* _PARTS OF THE EXERCISE_
[A] Do the following statements agree with the court opinion below? For each, answer yes or no and quote the words of the opinion that decide it. (i) Earl Rogers was convicted by a jury of three counts of armed robbery. (ii) Phil Czechowski identified the defendant. (iii) Four robbers were already in the tavern when a sixth man entered.
[B] Which people does the court opinion below name? List every one.

THE PEOPLE OF THE STATE OF ILLINOIS, PLAINTIFF-APPELLEE,

v.

EARL ROGERS, DEFENDANT-APPELLANT.



APPEAL from the Circuit Court of Cook County; the Hon. LOUIS A. WEXLER, Judge, presiding.

MR. JUSTICE MCGLOON DELIVERED THE OPINION OF THE COURT:

Rehearing denied April 22, 1971.

Defendant, Earl Rogers, appeals from a conviction by a jury of three counts of armed robbery. (Ill. Rev. Stat. 1967, ch. 38, par. 18-2.) He was sentenced to from 3 to 10 years in the State Penitentiary. The defendant alleges that the evidence was insufficient to prove him guilty beyond a reasonable doubt and that the trial counsel was so incompetent as to deny him a fair trial.

We affirm.

There is no question that there was a robbery on the night of April 6, 1968, at the Friendly Tap Tavern. The only question is whether the defendant participated in it.

The evidence discloses that five robbers were already in the tavern when a sixth man entered, forcing in Phil Czechowski, one of the regular customers of the tavern who had just pulled into the adjacent parking lot. Czechowski was unable to identify the defendant. However, Caroline Paston, the co-owner of the tavern, and John Small, another customer, were able, in open court, to positively identify the sixth man who came into the tavern as the defendant and the man who pushed Phil Czechowski into the tavern.

* _SUPPLIED DATA_
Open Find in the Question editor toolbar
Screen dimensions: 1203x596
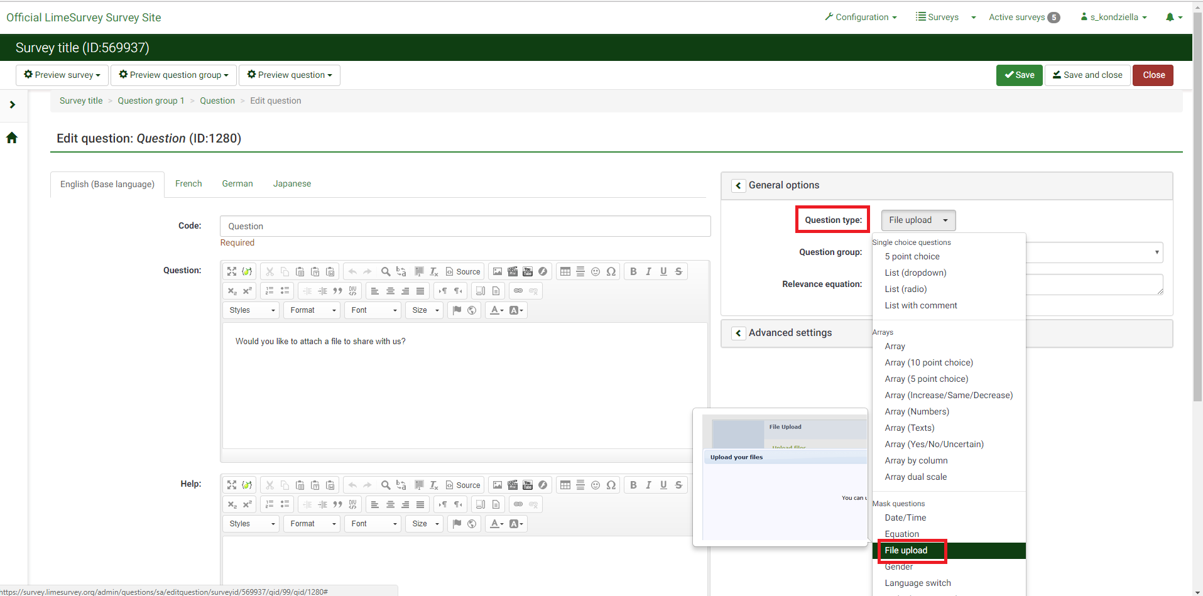[386, 271]
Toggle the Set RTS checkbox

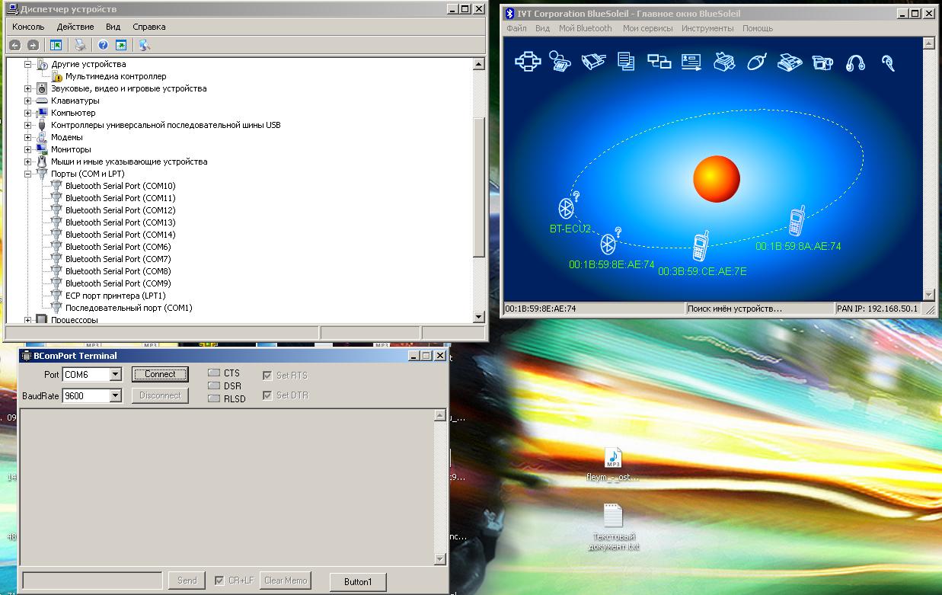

* _IN RESPONSE_
[A]
(i) Yes: "a conviction by a jury of three counts of armed robbery"
(ii) No: "Czechowski was unable to identify the defendant."
(iii) No: "five robbers were already in the tavern when a sixth man entered"

[B]
Earl Rogers
Louis A. Wexler
McGloon
Phil Czechowski
Caroline Paston
John Small